→ SHORT EXERCISE:
The Maltese forum thread below names the breeds that most people think all white dogs are. List them.

→ PAGE TEXT:
+++

Hugs to you. Guess what, my first malt was from a pet store, and all my other babies were from I will call them "home breeders", basically the bred their pets. Both Mia and Leo are from byb or home breeders. But I couldn't possibly love them anymore, just as much as you love your Frankie. Now I do know the difference.

Some people sadly can just be unkind because they aren't happy within, so I stick with my initial advice, and say, "Thank you so much, for noticing the most precious little boy, my Frankie :wub: Then, hopefully he will pee on their leg :HistericalSmiley::HistericalSmiley::HistericalSmiley::HistericalSmiley: Just kidding of course (sort of . Your Frankie is a doll, and honestly, I see nothing but a precious baby boy Maltese.


----------



## aprilb (Jul 9, 2010)

He definitely looks like a Maltese. I agree that the haircut is not typical of most Maltese and this probably throws some folks off. I like his little outfit, btw. My first Malt was from a backyard breeder and he weighed over 11 pounds but he still looked Maltese albeit not a well-bred one. Both his parents were Maltese but beyond that, I don't know. Hey, I don't care. He was a wonderful dog:wub:


----------



## LJSquishy (Feb 27, 2008)

He definitely doesn't look like a mixed Maltese. Since he's from a backyard breeder & also has a short hair cut, he has a slightly different look than a Maltese from a show breeder. I have London & Preston...London is from a backyard breeder basically (who is now trying to show, but at the time I do not think she did) and she looks completely different than Preston who is from a reputable show breeder (he was being held for show but he was too shy).

Most people don't even really know what a Maltese looks like, most people think all white dogs are Bichon Frise, Yorkies (not sure how, lol) or Shih-Tzus. Maltese are far less common of a breed than those others.


----------



## 3Maltmom (May 23, 2005)

aprilb said:


> He definitely looks like a Maltese. I agree that the haircut is not typical of most Maltese and this probably throws some folks off. I like his little outfit, btw. *My first Malt was from a backyard breeder and he weighed over 11 pounds but he still looked Maltese albeit not a well-bred one. Both his parents were Maltese but beyond that, I don't know. Hey, I don't care. He was a wonderful dog*:wub:


We need to care. I care where mine came from. I put LBB's BYB (breeding several dogs, literally in cages, in his backyard) out of business. My Joplin's breeder (simply ignorant, and not knowing any better) was quickly educated, when in fear of a law suit, when she shut down.

+++

→ GIVEN INFORMATION:
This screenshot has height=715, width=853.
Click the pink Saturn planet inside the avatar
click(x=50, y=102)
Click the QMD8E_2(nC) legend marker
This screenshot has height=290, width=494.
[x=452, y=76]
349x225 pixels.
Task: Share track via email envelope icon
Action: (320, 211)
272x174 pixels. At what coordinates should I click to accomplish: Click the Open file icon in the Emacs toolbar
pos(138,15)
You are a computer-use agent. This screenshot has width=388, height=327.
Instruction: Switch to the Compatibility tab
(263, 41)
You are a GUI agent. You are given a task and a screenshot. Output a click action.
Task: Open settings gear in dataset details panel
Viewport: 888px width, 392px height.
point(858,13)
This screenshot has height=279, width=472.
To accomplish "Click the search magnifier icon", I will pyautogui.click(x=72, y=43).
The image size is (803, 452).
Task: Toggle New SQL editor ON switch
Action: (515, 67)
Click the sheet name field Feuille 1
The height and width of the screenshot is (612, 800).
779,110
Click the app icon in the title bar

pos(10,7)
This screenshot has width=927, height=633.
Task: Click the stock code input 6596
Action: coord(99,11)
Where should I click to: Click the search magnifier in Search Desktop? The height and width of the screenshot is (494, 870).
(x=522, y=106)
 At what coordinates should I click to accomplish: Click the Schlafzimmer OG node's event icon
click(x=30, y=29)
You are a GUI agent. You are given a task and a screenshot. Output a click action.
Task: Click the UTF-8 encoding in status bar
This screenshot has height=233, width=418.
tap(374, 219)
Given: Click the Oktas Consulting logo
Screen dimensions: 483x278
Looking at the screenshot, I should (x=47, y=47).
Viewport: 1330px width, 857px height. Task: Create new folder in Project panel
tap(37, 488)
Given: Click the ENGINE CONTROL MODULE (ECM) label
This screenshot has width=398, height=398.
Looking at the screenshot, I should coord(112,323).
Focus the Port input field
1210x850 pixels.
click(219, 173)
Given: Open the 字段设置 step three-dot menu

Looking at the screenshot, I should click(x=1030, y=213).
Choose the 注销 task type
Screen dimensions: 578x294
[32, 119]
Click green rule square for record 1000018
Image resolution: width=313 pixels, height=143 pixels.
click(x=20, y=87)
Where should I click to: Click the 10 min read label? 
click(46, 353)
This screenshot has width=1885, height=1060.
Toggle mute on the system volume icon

+++

→ FINAL RESULT:
Bichon Frise, Yorkies, Shih-Tzus